Source: `https://huggingface.co/datasets/OpenGalaxea/Galaxea-Open-World-Dataset`
Can download it with `hf download OpenGalaxea/Galaxea-Open-World-Dataset --repo-type dataset --include "*rlds*" --local-dir ./datasets/galaxea`
Also, need to install some extra dependencies:
```bash
uv pip install tensorflow-datasets
uv pip install tensorflow
uv pip install tf-keras
```
## Overview
- 500+ hours of real-world mobile manipulation data in RLDS and LeRobot formats.
- Fine-grained subtask language annotations at step level via `language_instruction`.
- Multiple RLDS builders (e.g., `part1_r1_lite`, `sample_r1_lite`) under a common `rlds/` root.
## Directory Structure
```
<dataset_path>/
rlds/
sample_r1_lite/
1.0.0/
dataset_info.json
features.json
merge_dataset_large_r1_lite-train.tfrecord-00000-of-01024
...
part1_r1_lite/
1.0.0/
...
```
## Language Instruction Schema
As documented, `language_instruction` encodes three parts separated by `@`:
- `high_level` @ `low_level_chinese` @ `low_level_english`
We extract the low-level English (the third part) and use it as the task string for embeddings.

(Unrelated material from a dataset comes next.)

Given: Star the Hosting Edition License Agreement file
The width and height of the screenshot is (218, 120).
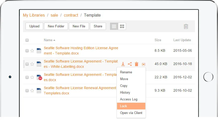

## Configuration (configs/data_gen_configs/galaxea.yaml)
```yaml
# configs/data_gen_configs/galaxea.yaml
dataset:
dataset_path: ./datasets/galaxea
dataset_name: galaxea_part1_r1_lite # choose from part1_r1_lite, part2_r1_lite, part3_r1_lite, part4_r1_lite, part5_r1_lite, ...
output:
output_dir: ./robometer_dataset/galaxea_rfm
max_trajectories: -1
max_frames: 64
use_video: true
fps: 10
shortest_edge_size: 240
center_crop: false
num_workers: 4
hub:
push_to_hub: true
hub_repo_id: galaxea_rfm
```
## Usage
```bash
bash dataset_upload/data_scripts/galaxea/gen_all_galaxea.sh
```
This will:
- Iterate the listed RLDS builders under `rlds/`
- For each episode, parse `language_instruction` and extract the low-level English instruction
- Select camera views (`image_camera_head`, `image_camera_wrist_left`, `image_camera_wrist_right`)
- Convert frames to web-optimized videos and create a HuggingFace dataset
## Data Fields
Each trajectory includes:
- `id`: Unique identifier
- `task`: Low-level English instruction (parsed from `language_instruction`)
- `frames`: Relative path to the generated clip video
- `is_robot`: True
- `quality_label`: "successful"
- `partial_success`: N/A (fixed by pipeline)
- `data_source`: `galaxea`
## Troubleshooting
- Builder not found: Ensure the RLDS version directories exist under `rlds/<name>/`.
- Missing instruction: If no `language_instruction` is present or malformed, the episode is skipped.
- Performance: Adjust `num_workers` and batch size inside the loader if needed.